Class balance is preserved within a percentage point. Predictions on real photographs aren’t hallucinating a different scene composition — the model is doing roughly the same kind of work it did at training time. Visually, the failure mode is consistent and identifiable: very bright sun-lit boulders sometimes get classified as sky. The synthetic training set has bright, uniform sky in every frame, so the model learned a “bright + uniform = sky” shortcut that fires on a few real-world boulders. This is documented in the demo and visible in the contact sheet.

The v1 segmenter was also run zero-shot on real NASA orbital south pole imagery — LRO context-camera and similar — and produced coherent (if not high-quality) results. The model recognises that south pole orbital views aren’t the same kind of scene as the synthetic surface renders, but its class distribution shifts in plausible directions: much more background, fewer rocks, less sky. The Streamlit demo has a dedicated section showing this.
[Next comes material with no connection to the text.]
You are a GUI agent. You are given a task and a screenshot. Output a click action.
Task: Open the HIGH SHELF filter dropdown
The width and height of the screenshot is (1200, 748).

Stage 1: Closing a 7x Sim-to-Real Gap on Real LOLA South Pole

Stage 2 transferred from synthetic to real cleanly. Stage 1 didn’t. The DeepMoon-trained crater detector failed badly on real LOLA south pole DEM, and the gap between synthetic-eval and real-eval performance was the most instructive finding of the project.

Stage 1 is a binary segmentation U-Net (also ResNet-34) that takes a single-channel DEM tile and predicts crater rim pixels. Training data is DeepMoon (Silburt et al. 2019, Zenodo 1133969): approximately 30,000 256×256 synthetic-DEM tiles at 118 m/px, derived from a merged LRO LOLA + Kaguya elevation model with procedurally generated craters, with pixel-space ring masks paired with each tile.

v1 config: SMP Unet("resnet34"), 1-channel input, 1-class binary output, Dice + BCE loss (50/50), Adam at lr 1e-4, 40 epochs at 256×256 batch 16, Kaggle P100. An internal 80/10/10 split was used because Kaggle’s 20 GB working directory couldn’t fit all three DeepMoon HDF5 files simultaneously — an infrastructure constraint that shaped the entire data pipeline and is worth noting for anyone attempting to replicate the setup on similar hardware.

The fine-tuning pass on real LOLA south pole tiles was what ultimately closed the 7x sim-to-real gap, pushing crater recall from 0.155 on raw synthetic-trained inference to 0.372 on real LOLA data — a 140% improvement that makes Stage 1 viable as an input to Stage 3’s site scoring features.